▶ _SELECTION_
* * * * * * * * *

The author is probably referring to the fact that the determinant is given by:

$$ \sum_{i,j,k=1}^n\varepsilon_{ijk}a_{1i}a_{2j}a_{3k} $$

where $\varepsilon_{ijk}$ is $1$ if $(ijk)$ is an even permutation of $(123)$, $-1$ if $(ijk)$ is an odd permutation of $(123)$ and $0$ if two or more of $i,j,k$ are equal. Differentiating this expression immediately gives:

$$ \sum_{i,j,k=1}^n\varepsilon_{ijk}(a_{1i}'a_{2j}a_{3k}+a_{1i}a_{2j}'a_{3k}+a_{1i}a_{2j}a_{3k}') $$

which is easily seen to be the sum of the three determinants given, using the same formula again.

Answer 2

The determinant is like a generalized product of vectors (in fact, it is related to the outer product). So considering the rows as factors in this generalized product, this formula reflects the product rule of differentiation.

If $D(a,b,c)$ is generally a function of vectors that is linear in each argument, and you apply it to vector functions in one variable, then the quite common construction of replacing the diagonal by a path along the edges of the cube can be applied, inserting inner terms that cancel to zero.

* * * * * * * * *

▶ _PROVIDED DATA_
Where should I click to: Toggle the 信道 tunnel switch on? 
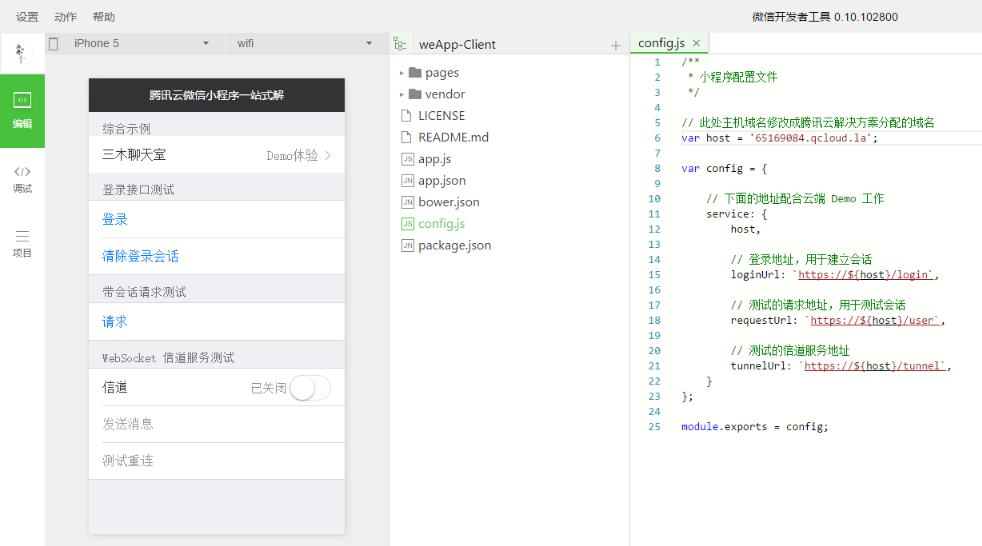pyautogui.click(x=309, y=388)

* * * * * * * * *

▶ _GIVEN REQUEST 1_
In the excerpt on differentiating a determinant, which rule of differentiation does the second answer say the formula reflects?
▶ _GIVEN REQUEST 2_
Reproduce word for word the part of the determinant excerpt that begins at the words "The determinant is like" and stops after "cancel to zero.".

▶ _FINISHED ANSWER 1_
The product rule of differentiation.

▶ _FINISHED ANSWER 2_
The determinant is like a generalized product of vectors (in fact, it is related to the outer product). So considering the rows as factors in this generalized product, this formula reflects the product rule of differentiation.

If $D(a,b,c)$ is generally a function of vectors that is linear in each argument, and you apply it to vector functions in one variable, then the quite common construction of replacing the diagonal by a path along the edges of the cube can be applied, inserting inner terms that cancel to zero.